Ecosocialists are simultaneously Ecofeminists, and the best survey is
undoubtedly Northumbria University sociologist Mary Mellor's 1997 'Feminism & Ecology'. More directly relevant is her 'Breaking the Boundaries: Towards a
Feminist Green Socialism'. A critical examination of the recent academic
quarrels is provided by the Australian theorist Ariel Salleh in her 1999
'Ecofeminism As Politics : Nature, Marx and the Postmodern'.A number of ecosocialists have a background in ecoanarchism, and David Pepper, a
geography instructor at Oxford Brookes University, does a very fair job of
analyzing both the red and the black wings of the green movement in his
1993 'Eco-Socialism: From Deep Ecology to Social Justice'. Unfortunately,
Pepper sets forth a decidedly anthropocentric Marxism undoubtedly influenced
by Murray Bookchin, who rejected Marx, however, in his Social Ecology or
'Post-Scarcity Anarchism'.

Anthropocentrism versus ecocentrism was the issue often focused on by writers
in the 1980s and 1990s, as seen in the 1996 anthology edited by Ted Benton, a sociologist at the University of Essex, 'The Greening of Marxism'. Like the school
of Analytical Marxism, the early Ecological Marxists tended to rest on past
readings of Marx rather than keeping up with the new excavations and re-readings
in marxology. A major work that combines a close reading of Marx with contemporary empirical analysis is the difficult but rewarding tome by Istvan Meszaros, 'Beyond Capital : Towards a Theory of Transition'. His groundbreaking study, 'Marx's Theory of Alienation' is still available, and his new book addressing the ecological crisis, 'Socialism or Barbarism', will be out in the fall of 2002.

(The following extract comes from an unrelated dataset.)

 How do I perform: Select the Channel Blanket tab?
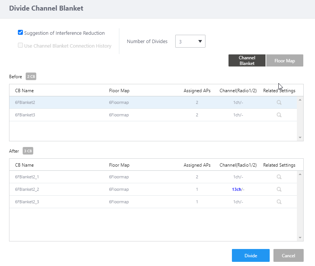point(247,60)
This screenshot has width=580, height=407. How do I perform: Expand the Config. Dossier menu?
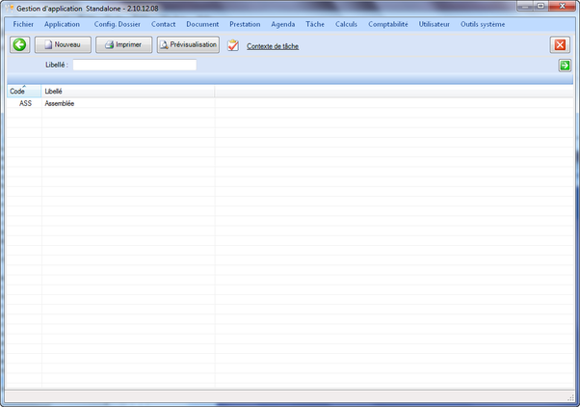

No study guide would be complete without mention of the embodiment of ecosocialism in the life and art of William Morris (1834-1896), whose vision of
a socialist future in his novel 'News from Nowhere and Other Writings (Penguin Classics)' has been the best introduction to ecosocialism since 1890. The best biography is E. P. Thompson's 1988 'William Morris: Romantic to Revolutionary'.
User avatar
By Mark
#107906
This is really more of a book list than a guide to ecosocialism, IMO.

What else you got?
User avatar
By Goranhammer
#107918
Tell me, Ixabert...are these people more than self-righteous PETA/Greenpeace fanatics, or is this for real?

Sounds like they're living in a fantasy world to me.
By Red Louisiana II
#107925
One day I'd love to sned PETA a hamburber, or maybe put crab meat in their salads or something :evil:
User avatar
By ComradeRick-CL
#110374
i read those ecosocialist principles and i very much agree with them
User avatar
By SonofRage
#110594
I highly recommend the book by David Pepper that was mentioned, Eco-Socialism: From Deep Ecology to Social Justice
User avatar
By ComradeRick-CL
#111312
where can i get that, and can i get it online?